PEAG: Otra oportunidad perdida

El PEAG debería poner orden y control donde nunca lo hubo, adaptando la situación a la nueva Directiva Marco del Agua, de obligado cumplimiento para los estados miembros de la Unión Europea.

Pronto surgieron, no obstante, las primeras dudas. La inclusión del trasvase Tajo-La Mancha en el Plan, además de evidenciar falta de incoherencia y rigor que resta fuerza moral a la oposición a otros trasvases igualmente injustos e insolidarios, suponía el reconocimiento de la insostenibilidad del sistema, que, incapaz de mantenerse a sí mismo, requiere recursos de otra cuenta para mantenerse.

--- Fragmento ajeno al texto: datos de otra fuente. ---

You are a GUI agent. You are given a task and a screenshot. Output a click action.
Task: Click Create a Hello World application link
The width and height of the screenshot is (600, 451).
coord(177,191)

La habitual falta de compromiso de la Junta de comunidades de Castilla-La Mancha para afrontar una verdadera —y a la larga inevitable— reconversión agraria, propiciada por la presión irresponsable de las centrales agrarias, encabezadas por ASAJA, han provocado que el documento final, si nadie lo remedia, quede en la práctica como una ayuda más, aunque de gran cuantía, que sólo servirá para mantener temporalmente un modelo agrícola insostenible desde el punto de vista físico-ambiental, como desde el económico y social.

Responsable de todo esto es el gobierno regional de José Mª. Barreda. Desde hace décadas, la problemática de los acuíferos manchegos, los sucesivos gobiernos regionales ante lejos de afrontare con soluciones de fondo que, aunque incómodas y poco rentables electoralmente, a la larga constituirían la única solución posible, insisten en una huída hacia delante que conduce de forma inequívoca a la desaparición de los humedales manchegos al tiempo que se arruina la economía de las familias agricultoras.

Dirigentes políticos con nombre y apellidos son los responsables, ayer como hoy, de la situación creada; el egoísmo político unas veces, la miopía o irresponsabilidad otras, nos han traído a la situación actual.
Va siendo hora de exigir a cada uno las responsabilidades que correspondan.